請求原因4(一)の事実は当事者間に争いがない。しかし、控訴人一郎は、本件(一)(1)ないし(3)の各土地を一〇年間占有していたことによってこれを時効により取得したと主張しているところ、右取得時効が認められるためには、その占有の開始時において、右各土地が自己の所有に属すると信じたことにつき過失がなかったことを主張・立証しなければならない。

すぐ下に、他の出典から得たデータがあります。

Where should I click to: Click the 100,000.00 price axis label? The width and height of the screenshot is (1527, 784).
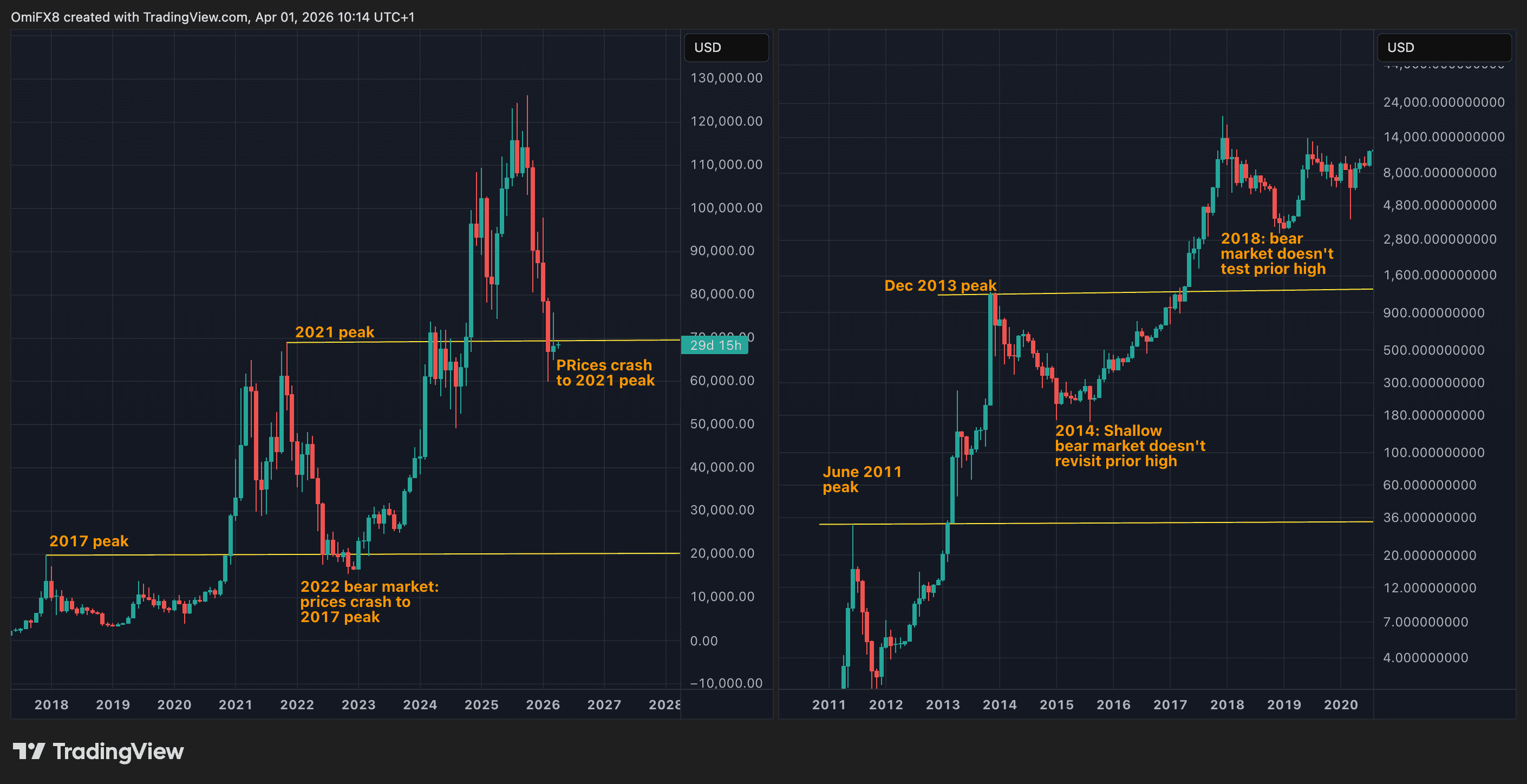click(726, 208)
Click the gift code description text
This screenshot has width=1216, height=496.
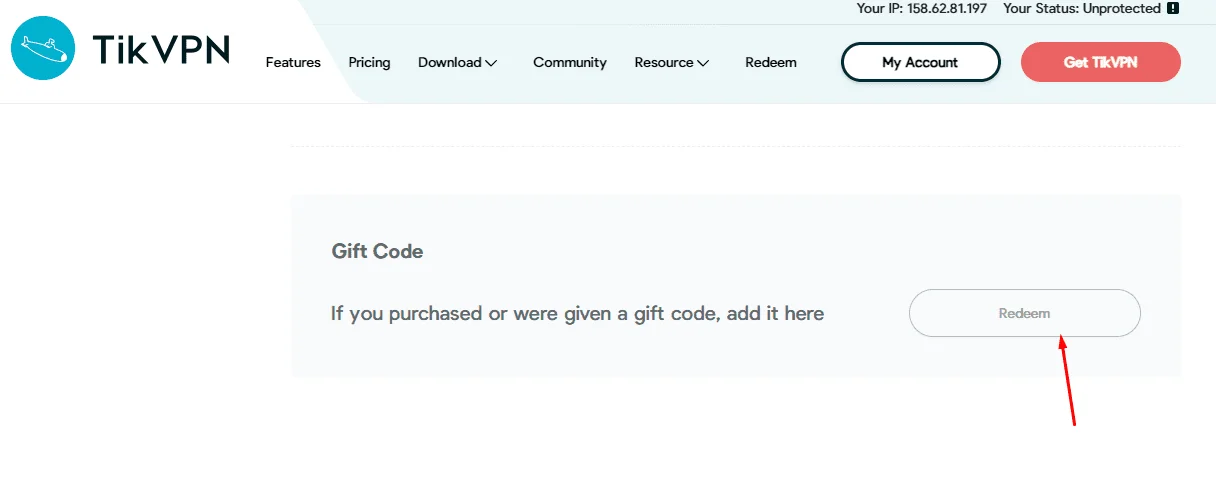click(x=577, y=313)

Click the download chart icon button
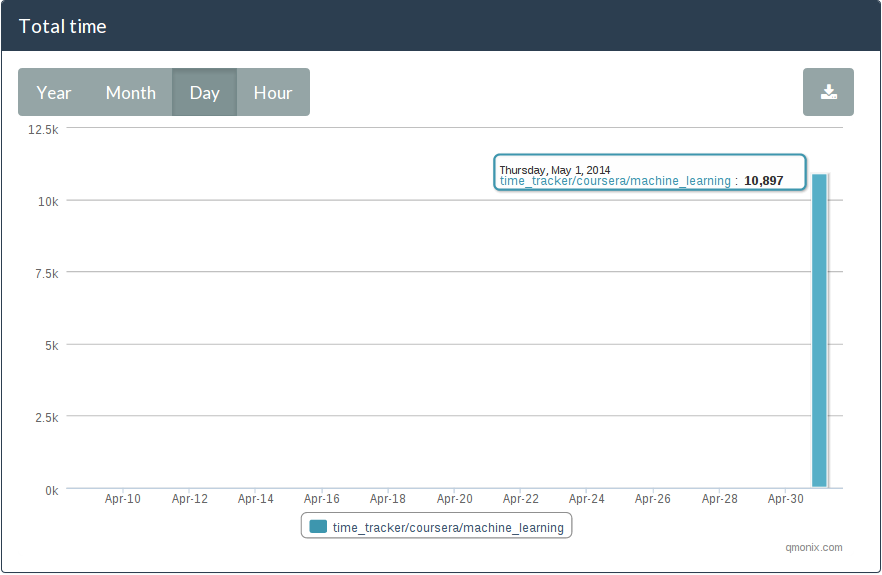pyautogui.click(x=828, y=92)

控訴人一郎は、本件(一)(4)の建物を建てた際、花子から右各土地の贈与を受けたと主張しているが、控訴人一郎が花子から右建物の建築を容認されたというだけでは、右各土地の贈与を受けたと信じたことに過失がなかったということはできず、また、その後の固定資産税負担の事実や崖地の修復工事をしたことをもってしても、右占有の開始時において右各土地の贈与を受けたと信じたことに過失がなかったものと推認することはできない。そして、前記判断のとおり、本件(一)(4)の建物を建てた際に花子から右各土地の所有名義の移転を受けたり、贈与する旨の書面の交付を受けたりしていなかったことに照らせば、控訴人一郎が花子から右各土地の贈与を受けたと信じたことについて過失がなかったと認めることはできず、他にこれを認めるに足りる証拠はない。
よって、その余の点を判断するまでもなく、控訴人一郎の取得時効の主張は採用できない。
七 同二〇枚目表三行目の「二四号証」を「二四号証、原審における松夫本人尋問の結果」と改める。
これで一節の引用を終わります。